Wrong. Because the WT Docket 98-20 rulemaking has been completed, the legal side of the FCC said that it is too late to fix the formula error. Accordingly, on March 21, 2011, H&E filed a Petition for Rulemaking, formally asking the commission to fix the error, plus some other tweaks. But, several months later, no action has been taken; not even a Rule Making (RM) number has been assigned.

WANTED: MORE ENGINEERS

Turns out the FCC Secretary’s office managed to lose the H&E petition not once but twice! They have it now, although it’s not clear if it’s our first, March 22 filing, or the second, April 6 filing. Nevertheless the Section 1.958 longitude distance formula, booby-trapped 13 years ago, remains uncorrected. Sigh.
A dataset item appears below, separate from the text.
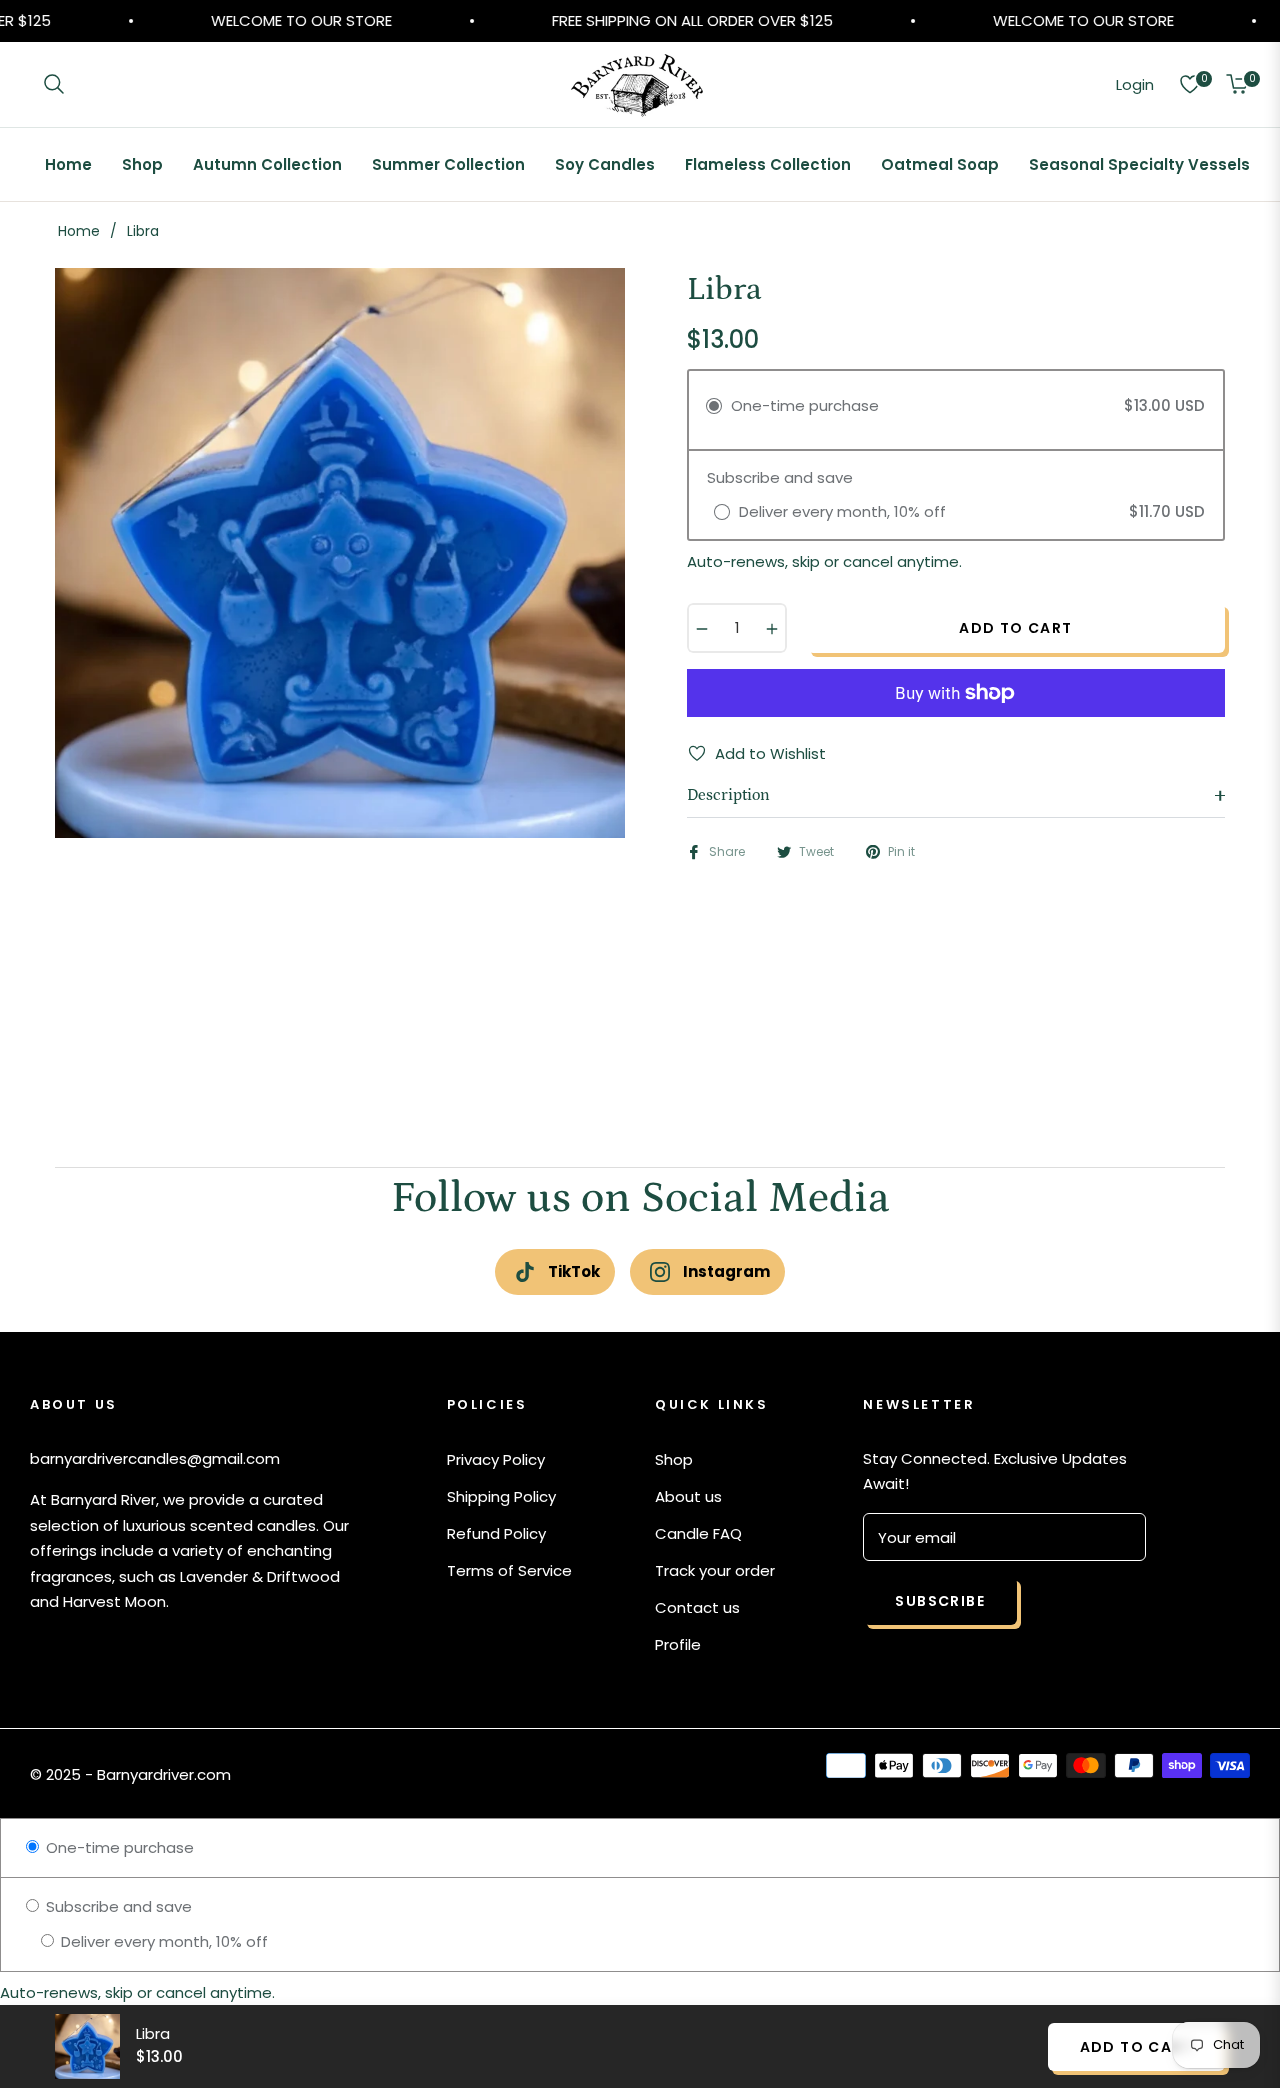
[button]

Perhaps it’s time for more engineers at the FCC. And in this writer’s opinion it would be wonderful if the attempt 20 years ago for a statutory requirement that at least one FCC commissioner be an engineer, H.R. 3501, the Federal Communications Engineering Sciences Qualification Act of 1991, could be re-introduced as the big brother of Maine Republican Senator Snowe’s S.2881 (now S.661), which of course is the FCC Commissioners’ Technical Resource Enhancement Act. S.661 is certainly a step in the right direction, but why stop there? For a copy of the think-bigger H.R. 3501, which had garnered sixteen co-sponsors when it died in Committee at the end of the 102nd Congress, see eibass.org/images/filings/senator snowe dec23.pdf

The author is Co-Chair, Engineers for the Integrity of Broadcast Auxiliary Services Spectrum (EIBASS) and a senior engineer with Hammett & Edison, Inc., Consulting Engineers, San Francisco.